Full documentation (Getting started, API, CLI, workflows, MethodsX protocol, deep learning, citing) is provided via MkDocs.

Docs URL:  
https://chandrasekarnarayana.github.io/foodspec/

Key pages:
- Getting started – installation, basic examples, data loading.
- Libraries – building and loading spectral libraries (HDF5, CSV, public datasets).
- Validation & Chemometrics – PCA, ML, oil-authentication examples.
- MethodsX protocol – mapping between foodspec workflows and the MethodsX protocol article.
- Advanced: Deep Learning – optional 1D CNN model usage.
- Citing foodspec – how to cite the package and the protocol paper.

---

## Citing foodspec

If you use foodspec in your research, please cite:

- The software (this package), via the `CITATION.cff` file included in the repository.
- The MethodsX protocol article (once published), which formally describes the workflow.

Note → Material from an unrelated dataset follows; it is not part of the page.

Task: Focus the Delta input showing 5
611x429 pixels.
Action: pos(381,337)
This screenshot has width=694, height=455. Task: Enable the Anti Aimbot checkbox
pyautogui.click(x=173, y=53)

Until the article is out, you can use a provisional citation:

Chandrasekar Subramani Narayan, *foodspec*: A Python toolkit for Raman and FTIR spectroscopy in food science, software version 0.2.0, 2025.

See `CITATION.cff` for machine-readable citation metadata.

---

## Contributing

Contributions (bug reports, feature requests, docs improvements) are welcome.  
Please open an issue on GitHub to discuss major changes.

When sending PRs:
- Run `pytest` (all tests should pass).
- Keep coverage ≥ 80% where possible.
- Update docs and type hints for new public APIs.

---

## License

foodspec is released under the MIT License.  
See the `LICENSE` file for full details.